In the data, copy everything from the line containing "Screen dimensions: 259x150" down to the line containing "[x=519, y=62]", replacing "scrollbar thumb" with "scroll handle" and changing nothing else.

..............................

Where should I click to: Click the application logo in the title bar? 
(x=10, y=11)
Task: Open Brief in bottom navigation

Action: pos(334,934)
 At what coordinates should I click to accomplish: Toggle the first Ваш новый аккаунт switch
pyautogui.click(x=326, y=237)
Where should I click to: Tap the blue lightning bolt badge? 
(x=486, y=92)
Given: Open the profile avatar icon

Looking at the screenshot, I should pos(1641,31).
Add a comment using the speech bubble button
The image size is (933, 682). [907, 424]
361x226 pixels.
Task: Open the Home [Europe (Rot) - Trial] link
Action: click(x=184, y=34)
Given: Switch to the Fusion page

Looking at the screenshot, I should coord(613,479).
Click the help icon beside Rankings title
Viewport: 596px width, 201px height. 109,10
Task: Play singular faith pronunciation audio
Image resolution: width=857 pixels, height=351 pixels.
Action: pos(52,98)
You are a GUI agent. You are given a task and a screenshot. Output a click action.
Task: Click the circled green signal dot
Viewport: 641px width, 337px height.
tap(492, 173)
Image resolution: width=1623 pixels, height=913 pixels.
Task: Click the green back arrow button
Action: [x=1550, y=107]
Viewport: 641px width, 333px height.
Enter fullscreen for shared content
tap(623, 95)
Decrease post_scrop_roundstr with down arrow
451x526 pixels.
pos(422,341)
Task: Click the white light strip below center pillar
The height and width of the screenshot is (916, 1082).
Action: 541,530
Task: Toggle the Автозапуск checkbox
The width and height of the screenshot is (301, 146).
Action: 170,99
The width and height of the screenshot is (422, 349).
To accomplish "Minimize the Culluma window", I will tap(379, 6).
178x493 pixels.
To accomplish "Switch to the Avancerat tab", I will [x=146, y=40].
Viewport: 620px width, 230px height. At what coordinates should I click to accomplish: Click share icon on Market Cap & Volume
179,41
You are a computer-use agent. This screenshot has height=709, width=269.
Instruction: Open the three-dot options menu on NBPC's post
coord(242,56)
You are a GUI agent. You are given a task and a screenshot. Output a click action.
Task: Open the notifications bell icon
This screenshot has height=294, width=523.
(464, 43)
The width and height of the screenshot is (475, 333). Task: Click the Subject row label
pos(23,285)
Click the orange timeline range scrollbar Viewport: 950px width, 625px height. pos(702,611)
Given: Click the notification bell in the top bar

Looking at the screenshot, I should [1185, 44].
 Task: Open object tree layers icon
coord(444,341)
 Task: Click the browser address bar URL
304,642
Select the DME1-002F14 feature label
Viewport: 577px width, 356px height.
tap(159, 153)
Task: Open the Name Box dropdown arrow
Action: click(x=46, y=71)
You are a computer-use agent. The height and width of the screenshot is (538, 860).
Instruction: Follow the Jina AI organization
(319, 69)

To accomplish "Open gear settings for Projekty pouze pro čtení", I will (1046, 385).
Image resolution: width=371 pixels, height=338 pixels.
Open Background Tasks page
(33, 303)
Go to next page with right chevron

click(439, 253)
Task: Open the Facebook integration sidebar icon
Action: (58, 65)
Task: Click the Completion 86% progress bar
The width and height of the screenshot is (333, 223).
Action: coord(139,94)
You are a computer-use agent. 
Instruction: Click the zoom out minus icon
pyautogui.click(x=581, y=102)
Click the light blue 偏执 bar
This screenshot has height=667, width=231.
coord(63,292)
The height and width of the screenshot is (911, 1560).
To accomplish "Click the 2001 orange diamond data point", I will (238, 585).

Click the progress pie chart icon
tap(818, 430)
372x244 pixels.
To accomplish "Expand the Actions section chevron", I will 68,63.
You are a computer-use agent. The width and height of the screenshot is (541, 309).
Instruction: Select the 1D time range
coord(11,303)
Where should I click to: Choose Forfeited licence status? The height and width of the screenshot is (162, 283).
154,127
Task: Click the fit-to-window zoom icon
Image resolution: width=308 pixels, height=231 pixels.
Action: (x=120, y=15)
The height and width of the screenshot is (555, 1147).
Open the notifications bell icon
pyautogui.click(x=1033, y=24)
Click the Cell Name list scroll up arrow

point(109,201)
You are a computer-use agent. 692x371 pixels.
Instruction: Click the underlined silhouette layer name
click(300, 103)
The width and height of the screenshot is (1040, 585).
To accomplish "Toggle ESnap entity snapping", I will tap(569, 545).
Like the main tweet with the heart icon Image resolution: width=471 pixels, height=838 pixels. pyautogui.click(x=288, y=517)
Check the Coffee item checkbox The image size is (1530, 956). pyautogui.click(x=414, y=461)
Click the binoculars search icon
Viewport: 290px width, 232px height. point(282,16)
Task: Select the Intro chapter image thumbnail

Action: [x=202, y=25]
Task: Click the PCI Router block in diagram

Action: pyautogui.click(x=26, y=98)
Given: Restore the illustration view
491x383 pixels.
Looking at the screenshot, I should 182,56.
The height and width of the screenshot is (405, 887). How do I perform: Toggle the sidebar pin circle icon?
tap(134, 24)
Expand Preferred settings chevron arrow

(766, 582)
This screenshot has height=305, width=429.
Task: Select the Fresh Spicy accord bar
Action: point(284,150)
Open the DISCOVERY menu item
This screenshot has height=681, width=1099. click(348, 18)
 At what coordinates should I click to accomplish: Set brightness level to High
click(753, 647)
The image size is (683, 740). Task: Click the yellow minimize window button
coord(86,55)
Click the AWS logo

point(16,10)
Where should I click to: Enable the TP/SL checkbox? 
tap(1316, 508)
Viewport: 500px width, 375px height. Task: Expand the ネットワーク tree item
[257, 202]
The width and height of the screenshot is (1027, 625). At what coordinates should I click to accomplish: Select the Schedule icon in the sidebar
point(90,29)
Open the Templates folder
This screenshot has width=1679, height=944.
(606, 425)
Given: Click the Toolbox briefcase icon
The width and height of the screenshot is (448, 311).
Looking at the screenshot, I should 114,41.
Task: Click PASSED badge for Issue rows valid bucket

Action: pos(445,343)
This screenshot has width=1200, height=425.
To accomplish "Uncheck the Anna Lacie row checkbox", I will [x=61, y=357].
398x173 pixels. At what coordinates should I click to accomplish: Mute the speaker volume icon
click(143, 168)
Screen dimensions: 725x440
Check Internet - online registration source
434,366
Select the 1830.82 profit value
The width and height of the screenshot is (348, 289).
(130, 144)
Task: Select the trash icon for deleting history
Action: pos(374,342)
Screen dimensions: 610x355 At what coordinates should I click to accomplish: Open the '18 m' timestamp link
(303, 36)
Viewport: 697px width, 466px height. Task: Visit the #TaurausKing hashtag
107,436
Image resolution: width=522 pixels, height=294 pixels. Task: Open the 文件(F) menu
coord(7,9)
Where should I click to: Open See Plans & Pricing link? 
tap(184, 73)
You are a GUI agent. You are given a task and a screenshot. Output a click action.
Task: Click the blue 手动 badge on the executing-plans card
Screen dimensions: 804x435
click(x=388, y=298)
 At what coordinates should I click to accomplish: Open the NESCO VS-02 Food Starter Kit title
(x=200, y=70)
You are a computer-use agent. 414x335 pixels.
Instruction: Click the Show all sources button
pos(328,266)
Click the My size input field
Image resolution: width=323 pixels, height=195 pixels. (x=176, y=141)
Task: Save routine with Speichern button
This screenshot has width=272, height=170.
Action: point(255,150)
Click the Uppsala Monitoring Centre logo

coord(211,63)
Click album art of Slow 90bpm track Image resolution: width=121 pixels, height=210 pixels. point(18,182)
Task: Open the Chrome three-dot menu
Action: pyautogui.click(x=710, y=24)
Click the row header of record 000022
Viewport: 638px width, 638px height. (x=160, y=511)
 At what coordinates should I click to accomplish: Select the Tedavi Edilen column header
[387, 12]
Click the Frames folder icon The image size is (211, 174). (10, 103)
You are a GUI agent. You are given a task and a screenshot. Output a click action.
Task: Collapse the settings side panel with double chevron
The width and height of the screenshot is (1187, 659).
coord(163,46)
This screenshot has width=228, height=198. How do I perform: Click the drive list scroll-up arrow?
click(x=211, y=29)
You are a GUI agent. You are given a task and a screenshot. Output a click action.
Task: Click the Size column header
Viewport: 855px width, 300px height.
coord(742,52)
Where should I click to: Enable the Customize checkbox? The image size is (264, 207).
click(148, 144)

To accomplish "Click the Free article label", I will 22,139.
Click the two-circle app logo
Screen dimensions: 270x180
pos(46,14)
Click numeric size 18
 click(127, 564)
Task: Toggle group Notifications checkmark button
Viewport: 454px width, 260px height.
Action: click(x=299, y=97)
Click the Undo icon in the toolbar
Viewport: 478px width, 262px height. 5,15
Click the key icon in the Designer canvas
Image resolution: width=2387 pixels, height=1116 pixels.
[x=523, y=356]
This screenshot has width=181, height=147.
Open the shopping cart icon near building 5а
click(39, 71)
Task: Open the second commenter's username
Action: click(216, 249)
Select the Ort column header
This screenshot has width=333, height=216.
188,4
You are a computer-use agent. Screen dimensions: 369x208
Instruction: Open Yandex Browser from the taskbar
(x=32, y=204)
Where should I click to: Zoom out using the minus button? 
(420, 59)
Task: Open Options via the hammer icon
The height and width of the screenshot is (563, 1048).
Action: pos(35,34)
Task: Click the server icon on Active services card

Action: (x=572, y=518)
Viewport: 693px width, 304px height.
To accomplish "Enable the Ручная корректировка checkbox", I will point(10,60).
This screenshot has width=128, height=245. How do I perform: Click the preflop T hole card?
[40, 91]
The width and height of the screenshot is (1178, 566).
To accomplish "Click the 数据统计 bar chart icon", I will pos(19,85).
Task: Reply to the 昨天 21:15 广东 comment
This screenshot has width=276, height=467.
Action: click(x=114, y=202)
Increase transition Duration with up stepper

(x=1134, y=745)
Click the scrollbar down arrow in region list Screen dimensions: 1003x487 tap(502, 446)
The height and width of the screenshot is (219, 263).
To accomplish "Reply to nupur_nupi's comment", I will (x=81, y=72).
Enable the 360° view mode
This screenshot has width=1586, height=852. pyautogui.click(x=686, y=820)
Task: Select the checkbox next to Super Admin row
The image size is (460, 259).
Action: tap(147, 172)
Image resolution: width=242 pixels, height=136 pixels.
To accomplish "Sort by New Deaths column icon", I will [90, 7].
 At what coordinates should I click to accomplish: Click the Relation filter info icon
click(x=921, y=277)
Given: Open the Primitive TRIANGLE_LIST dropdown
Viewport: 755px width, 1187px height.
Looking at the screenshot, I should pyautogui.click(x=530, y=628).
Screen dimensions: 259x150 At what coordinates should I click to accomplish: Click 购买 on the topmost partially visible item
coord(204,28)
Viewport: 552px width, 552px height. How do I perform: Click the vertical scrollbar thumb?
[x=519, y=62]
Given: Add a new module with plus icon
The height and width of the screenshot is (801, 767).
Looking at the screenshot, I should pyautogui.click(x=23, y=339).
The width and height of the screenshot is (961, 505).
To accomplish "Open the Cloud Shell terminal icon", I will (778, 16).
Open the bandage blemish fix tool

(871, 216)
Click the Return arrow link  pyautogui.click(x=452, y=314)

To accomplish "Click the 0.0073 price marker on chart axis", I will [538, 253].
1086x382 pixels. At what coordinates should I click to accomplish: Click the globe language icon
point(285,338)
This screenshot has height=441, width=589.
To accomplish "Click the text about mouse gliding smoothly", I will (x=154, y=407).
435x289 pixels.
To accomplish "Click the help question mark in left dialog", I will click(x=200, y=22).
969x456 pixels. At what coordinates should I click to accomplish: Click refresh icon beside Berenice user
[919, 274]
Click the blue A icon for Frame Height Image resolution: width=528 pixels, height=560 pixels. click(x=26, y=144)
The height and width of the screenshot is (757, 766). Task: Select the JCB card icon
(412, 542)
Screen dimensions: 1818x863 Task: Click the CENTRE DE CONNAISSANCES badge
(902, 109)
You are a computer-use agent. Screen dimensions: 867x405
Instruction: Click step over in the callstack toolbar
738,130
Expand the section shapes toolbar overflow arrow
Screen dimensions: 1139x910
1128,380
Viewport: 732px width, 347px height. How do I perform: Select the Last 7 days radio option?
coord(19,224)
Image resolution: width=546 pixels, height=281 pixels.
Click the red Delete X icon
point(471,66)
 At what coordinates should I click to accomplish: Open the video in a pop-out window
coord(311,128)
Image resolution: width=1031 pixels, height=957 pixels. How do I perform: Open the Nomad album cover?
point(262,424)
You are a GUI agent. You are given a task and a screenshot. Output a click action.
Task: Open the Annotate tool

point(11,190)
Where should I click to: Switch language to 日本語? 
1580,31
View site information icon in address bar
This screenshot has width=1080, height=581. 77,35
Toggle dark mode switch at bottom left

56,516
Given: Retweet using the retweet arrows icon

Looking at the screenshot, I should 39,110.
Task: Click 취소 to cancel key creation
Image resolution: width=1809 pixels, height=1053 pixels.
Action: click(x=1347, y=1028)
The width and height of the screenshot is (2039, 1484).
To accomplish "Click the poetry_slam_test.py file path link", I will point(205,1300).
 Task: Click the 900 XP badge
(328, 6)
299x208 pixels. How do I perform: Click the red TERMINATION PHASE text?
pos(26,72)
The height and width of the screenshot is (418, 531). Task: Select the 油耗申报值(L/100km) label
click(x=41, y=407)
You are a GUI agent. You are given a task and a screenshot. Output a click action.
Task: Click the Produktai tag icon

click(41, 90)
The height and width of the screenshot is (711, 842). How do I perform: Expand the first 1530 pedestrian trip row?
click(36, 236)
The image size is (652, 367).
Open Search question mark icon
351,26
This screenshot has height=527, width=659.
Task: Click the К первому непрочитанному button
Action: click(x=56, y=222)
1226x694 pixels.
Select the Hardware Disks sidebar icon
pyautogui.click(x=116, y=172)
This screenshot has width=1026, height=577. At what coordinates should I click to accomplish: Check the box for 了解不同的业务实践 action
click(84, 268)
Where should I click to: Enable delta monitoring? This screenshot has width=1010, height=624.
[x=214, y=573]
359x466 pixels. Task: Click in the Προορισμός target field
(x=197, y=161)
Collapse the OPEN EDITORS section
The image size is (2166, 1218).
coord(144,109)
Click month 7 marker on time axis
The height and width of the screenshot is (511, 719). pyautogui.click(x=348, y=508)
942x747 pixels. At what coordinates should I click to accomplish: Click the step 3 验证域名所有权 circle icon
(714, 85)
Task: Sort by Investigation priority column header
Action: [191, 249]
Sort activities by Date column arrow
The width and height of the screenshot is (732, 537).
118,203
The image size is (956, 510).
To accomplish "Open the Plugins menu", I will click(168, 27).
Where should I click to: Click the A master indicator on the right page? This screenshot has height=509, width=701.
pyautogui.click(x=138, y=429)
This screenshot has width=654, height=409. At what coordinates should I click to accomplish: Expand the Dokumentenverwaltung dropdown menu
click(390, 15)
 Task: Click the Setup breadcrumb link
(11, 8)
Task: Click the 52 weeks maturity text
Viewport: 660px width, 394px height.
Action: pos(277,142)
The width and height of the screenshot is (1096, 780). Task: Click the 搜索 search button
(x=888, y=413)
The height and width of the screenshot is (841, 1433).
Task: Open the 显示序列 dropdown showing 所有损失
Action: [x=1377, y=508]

..............................

» Written reply:
Screen dimensions: 259x150 At what coordinates should I click to accomplish: Click 购买 on the topmost partially visible item
coord(204,28)
Viewport: 552px width, 552px height. How do I perform: Click the vertical scroll handle?
[x=519, y=62]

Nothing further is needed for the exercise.